Dedicata a Greta e

Andrea Biasca-Caroni

La percezione della libertà e la libertà assoluta

 

Come tutti sanno, l’uomo necessita non solo di viveri e di acqua per l’esistenza, ma anche di “quella percezione di libertà” come entità di scelta e riflessione alfine di stabilire un rapporto e un vincolo di pensieri e di opinioni in grado di giudicare con saggezza il bene dal male, il giusto dall’ingiusto.

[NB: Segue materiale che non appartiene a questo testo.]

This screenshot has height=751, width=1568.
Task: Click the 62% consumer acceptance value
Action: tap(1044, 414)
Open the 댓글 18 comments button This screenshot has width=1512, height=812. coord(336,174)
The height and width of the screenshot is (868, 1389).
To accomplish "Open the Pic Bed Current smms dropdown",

A partire dagli ultimi decenni del ‘900, la perspicacia di un maggior bisogno di libertà ha sospinto l’uomo verso una condizione di libertà assoluta in cui non mancava l’anelito di una risoluta necessità. Egli si sentiva come afflitto e vittima di atti ingiusti di natura socio-economica anche se non era in discussione la libertà di pensiero e di operosità bensì, quella in tutta la sua globalità basata sulla famiglia e la cosa pubblica o privata, che sono state male interpretate dalla prepotenza e la prevaricazione di coloro che usano la violenza e lo stupro; di quelli che uccidono e rubano in virtù di una decisione personale verso la società e la proprietà; di coloro che si prendono la libertà di troncare relazioni e vincoli sentimentali o accordi prestabiliti; di quelli che trovano il tempo di suicidarsi o usarsi violenza, sempre in nome della medesima autodecisione; e di tutti gli altri che rinunciano alla loro personalità e identità senza limitazioni o influenze esterne e con la probabilità di rimanere emarginati in ambito umano e sociale.

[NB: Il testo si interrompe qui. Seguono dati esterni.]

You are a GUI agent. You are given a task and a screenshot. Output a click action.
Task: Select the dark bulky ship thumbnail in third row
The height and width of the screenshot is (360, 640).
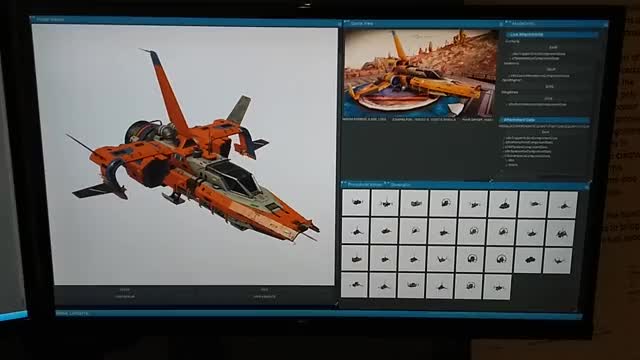(x=529, y=260)
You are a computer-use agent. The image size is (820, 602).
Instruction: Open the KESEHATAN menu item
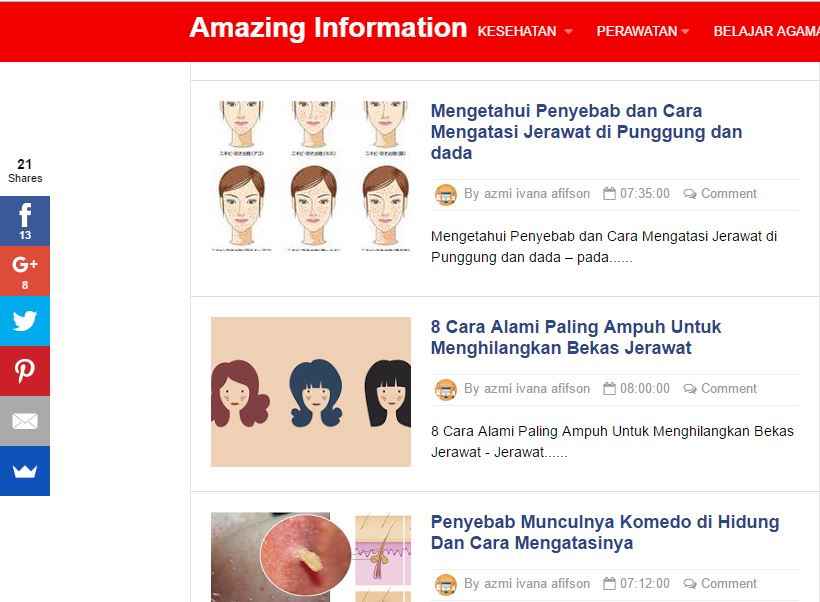[x=517, y=31]
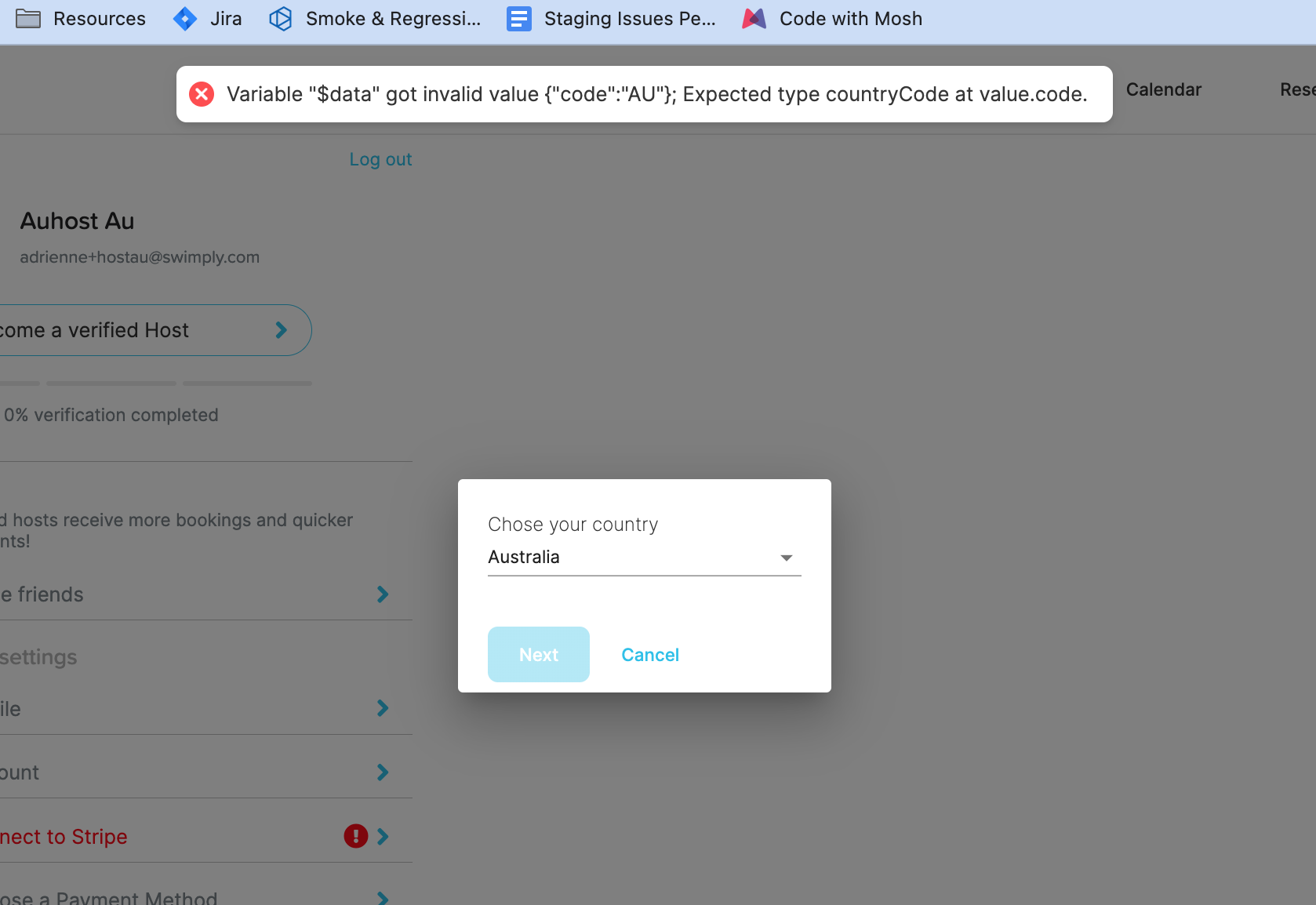Viewport: 1316px width, 905px height.
Task: Cancel the country selection dialog
Action: coord(650,655)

Con la ferma determinazione di voler perseguire la libertà assoluta, l’uomo diventa egoista ed egocèntrico con una esorbitante autostima di sé e pronto, se necessario, a uccidere il proprio figlio se questi volesse impedirgli di “vivere la sua libertà”, poiché nemmeno la libertà sopporta più le leggi in sua difesa e di tutte le altre ritenute pervasive, in quanto l’assoluta libertà non pone limiti agli arbitrii e crea tensioni che suscitano ansietà.

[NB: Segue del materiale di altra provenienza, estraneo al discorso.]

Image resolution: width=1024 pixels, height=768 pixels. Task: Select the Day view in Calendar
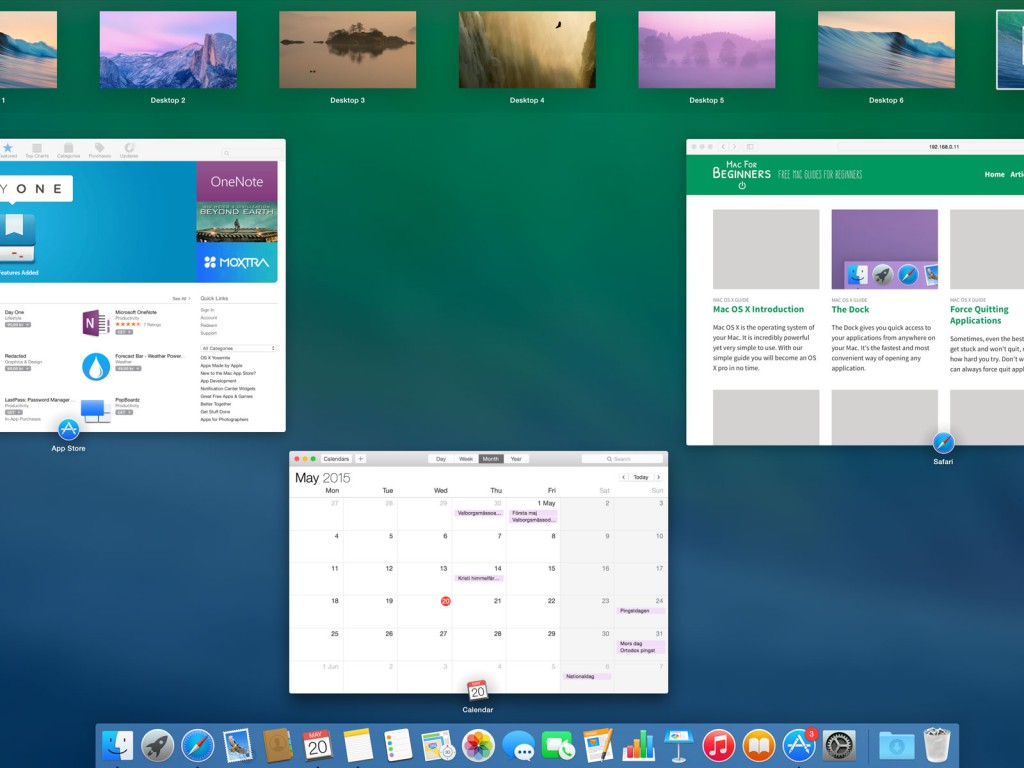(x=441, y=459)
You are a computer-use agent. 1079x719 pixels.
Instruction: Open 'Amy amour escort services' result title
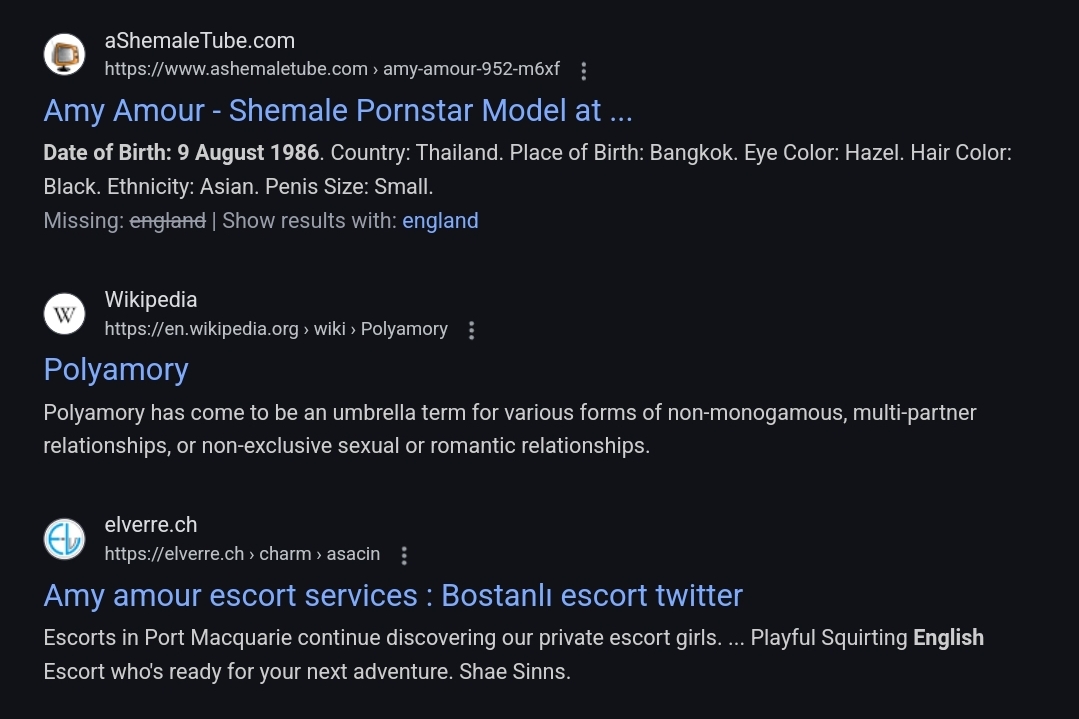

Orbène,questo commento non riguarda la libertà civile bensì, quella di opinione e nessuna persona mi può suggerire che cosa devo fare della mia libertà di opinione, che non ha un carattere di sacralità, ma piuttosto quello di dover negare a chiunque la potestà d’impedirmela.

La stessa cosa si può affermare nei confronti della vita che non ha in serbo un valore assoluto, ma transitorio, e a nessuno è consentito il diritto di calpestarla. Ma se essa non possiede un valore assoluto, allora nessuno può vantare un diritto assoluto sù di lei….

E anche sulla mia morte!

Questa libertà “a tutto campo”, significa non assumersi responsabilità verso noi stessi e gli altri; significa vivere la percezione e il bisogno della propria sensualità; vuol dire abbandonarsi inconsciamente ai propri stimoli e disconoscere la propria realtà con il rammarico e la vergogna di sé, perché la libertà è la dimora infinita del potere e di un predominio che si manifestano nelle sue avversità, mentre la sua decadenza riflette l’onnipotenza della sua autodistruzione.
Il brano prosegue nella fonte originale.